#### EXERCISE INSTRUCTIONS:
In the review of the film Carmen below, which actor plays Aidan?

The second example is Carmen, written by three people. There was, at least, some plot in this one. A woman who is doing some dancing on a plywood platform is being approached by some thugs in cars. When they arrive she is dancing furiously. They ask, “Where is she?” and when she doesn’t reply, they kill her.

I don’t know if the “She” is Carmen, who shows up a little bit later and somehow manages to dig a grave, bury her mother and burn the house down, all by herself. She takes off to the northern border of Chihuahua to crawl under the fence and make her way to her aunt’s house. At the same time, Aidan, played by Paul Mescal, whose star seems to be on the rise, is cajoled by his sister to go work at the border fence with the border patrol as a volunteer. It sounds like the actual border patrol is giving these volunteers (most of whom just want to murder someone) permission to assist in patrolling the border at night. Paul Mescal’s friend is a trigger itchy psycho that he knew in the army in Afghanistan. When they catch some “illegals” this friend shoots and kills 2 or 3 of them all while Aidan is screaming at him to stop. When the crazy friend turns his gun on Aidan, Aidan kills him. Carmen, who seems not to be aware of anything related to illegalities or crawling under a fence, steals their patrol vehicle and Aidan hops in the back and lies down. He lies down because he knows she will eventually run out of gas (something else she seemed not to have any understanding of). Of course she does, so she abandons the truck and starts walking. (Again, they are literally 600 hundred miles from Los Angeles. This girl does not think at all.) Aidan grabs the gas can out of the back and fills the tank, catches up with her about a mile down the road, and persuades her to get in. From there, a romance develops. They arrive at this crazy club where Carmen’s aunt encourages everyone to dance the way they feel. I kept closing my eyes in one long narrative, but would open them every so often to see if she was still talking about the same thing. She was. It literally stands perfectly still while they sing or dance or do all this nonsense about “feeling.” There is no story movement until the very end when they are trying to run again, and Aidan gets shot. He doesn’t die in real time, he dies in an exuberant dance which constitutes the ending. I was just glad it was over, but then people applauded.

#### RECORDED DATA:
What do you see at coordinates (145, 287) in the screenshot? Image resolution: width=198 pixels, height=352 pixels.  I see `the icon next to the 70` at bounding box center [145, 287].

#### TASK RESPONSE:
Paul Mescal